The temperature of dissociation of water is almost 2500 degrees. The temperature of the sun being at least five millions of degrees, the whole mass of which it is composed ought to be in a state of dissociation, and to contain consequently an enormous quantity of latent heat independent of the sensible heat; to which is owing this prodigiously elevated temperature. What, then, is the effect which the solar matter ought to produce on the radiation of which it is the seat? Almost the same effect that radiation produces on a liquid body which has reached a temperature of solidification. The heat necessary to keep up the radiation is borrowed from that part of the liquid which solidifies, so that the temperature, instead of decreasing, remains constantly at the point at which solidification ceases. This is really what passes on the surface of the sun. This brilliant mass, raised to a temperature of five millions of degrees, has a tendency to cool itself rapidly. The radiation produces, in fact, a coolness in the superficial stratum. By reason of this coolness, part of the gas which composes the atmosphere is lowered below the temperature of dissociation; it yields then an enormous quantity of heat, which from latent becomes sensible, and prevents also an ulterior lowering of temperature. It is sufficient to repair the continual loss of heat that a mass of several kilograms passes daily from a state of dissociation to one of combination; and it is evident, considering the enormous size of the solar globe, that things may remain in this state during millions of ages without the temperature of the sun changing in a manner which may be felt by us. I say, by us, for our knowledge of this temperature is obtained at no less a distance than several hundred thousands of degrees.

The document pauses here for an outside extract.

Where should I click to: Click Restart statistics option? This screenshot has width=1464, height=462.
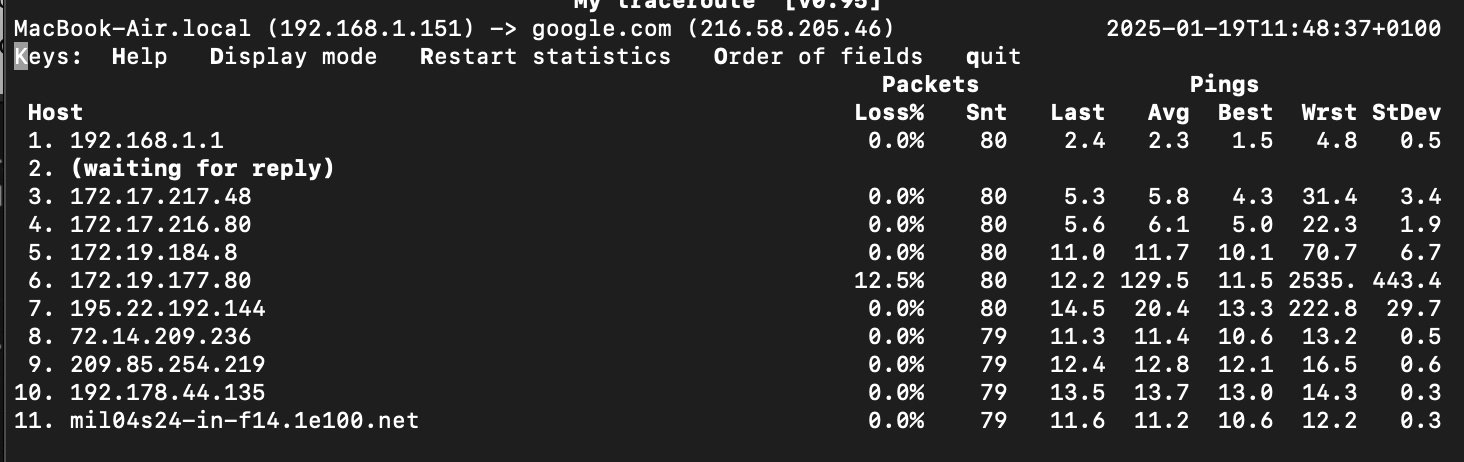545,56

It appears, then, from the very nature of the sun, that it does not possess an inexhaustible quantity of latent heat. A day will come when it will no more be able to lose heat without being cooled in a sensible manner, but that cooling will not take place before a very distant period, and long after we have disappeared from this world.
By way of recapitulation of the several views we have set forth, let us endeavor to give you a precise idea of the sun, as regards both its interior and its surface. The reasonings which we have just advanced, founded partly on astronomical observations and partly on known principles of science, lead us to regard the sun as composed of a fluid or gauze-like mass, surrounded with a photospheric stratum, the matter of which has passed through the first stage of condensation. According to the views held by Laplace, the sun proceeded from the hands of its creator in a nebulous state. We are led to believe that the interior mass is still in this state. A change has taken place only on the surface, because there only could the loss of heat owing to radiation produce a partial cooling. The result of this cooling is the condensation of a relatively small quantity of matter, which, possessing a very considerable power of emission, forms the photosphere. It is in the presence of this photosphere that the only difference exists between the sun and a nebula, between the myriads of stars which people the heavens, and the nebulae with whose existence the telescope makes us acquainted.

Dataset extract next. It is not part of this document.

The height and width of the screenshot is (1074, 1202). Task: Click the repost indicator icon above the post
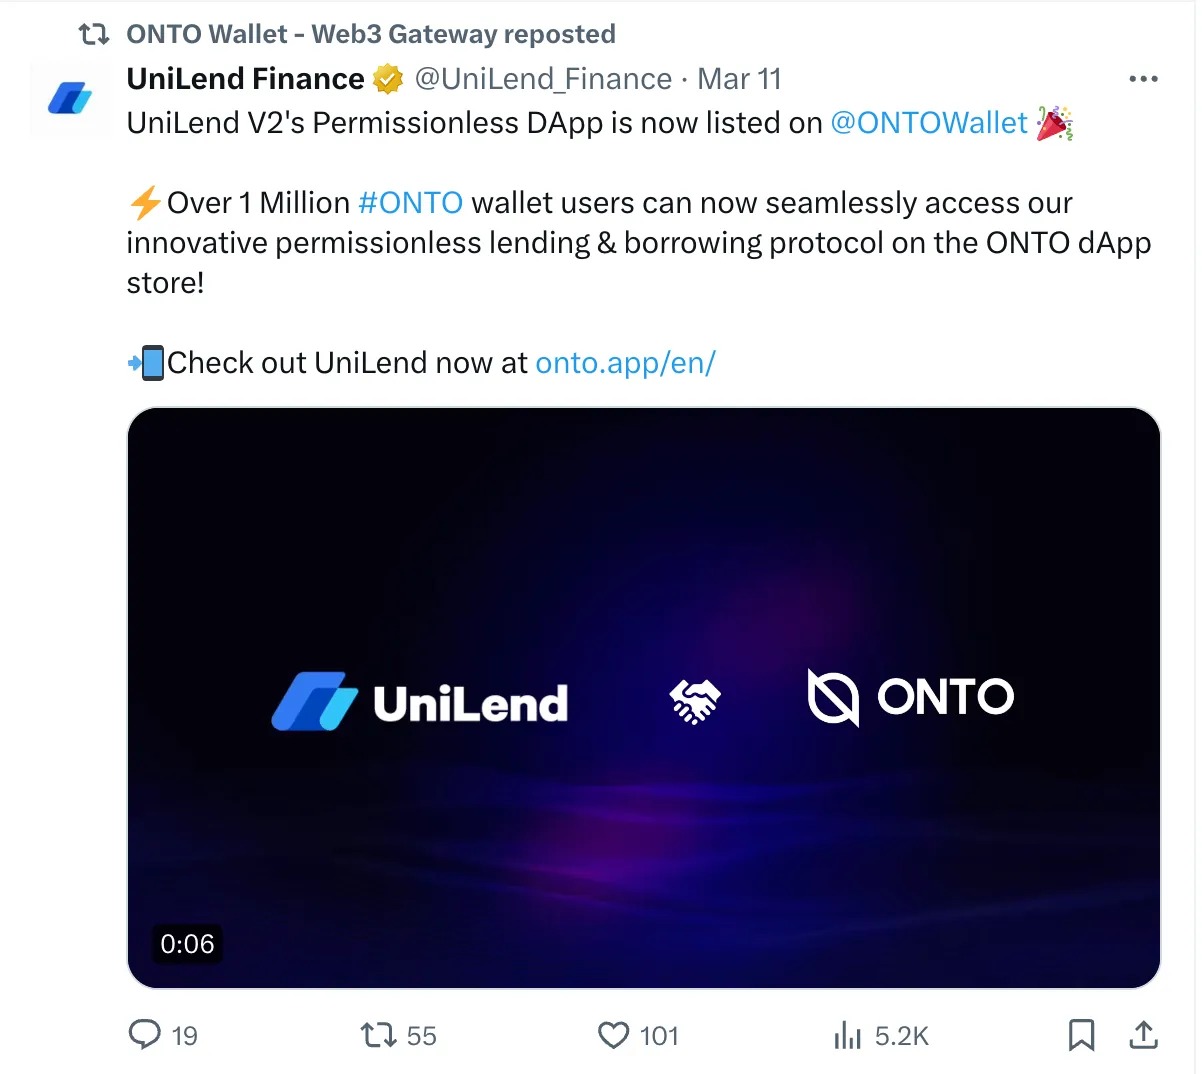click(x=94, y=34)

We come, at length, to the last with which we proposed to deal: What is the constituent matter of the sun? What are the elements which enter into the composition of its atmosphere and of the photospheric bed? Some years ago, to put a question like this would have been regarded as rashness; to attempt to answer it, the height of folly. We only knew, from the analysis of meteoric stones, that cosmical matter did not contain any other elements besides those of which our globe is composed. But to-day we can go further, thanks to the discoveries of the German Kirchoff.
We all know the solar phantom, and the brilliant colors which result from the decomposition of the white light. This phantom seems continuous if we make the observations in a rough manner; but if we employ delicate means, we see that it is formed of a multitude of black streaks and of brilliant rays perfectly distinct from each other. It is impossible to imitate this appearance artificially. All that we are able to do is to project on a screen the figure of a solar appearance taken from a drawing. You see that it is furrowed over with a considerable number of black streaks, of which the principal ones are, according to Fraunhofer, who discovered them, indicated by the letters of the alphabet, A, B, C, etc. These streaks are extremely numerous: we have counted no fewer than 45,000 of them.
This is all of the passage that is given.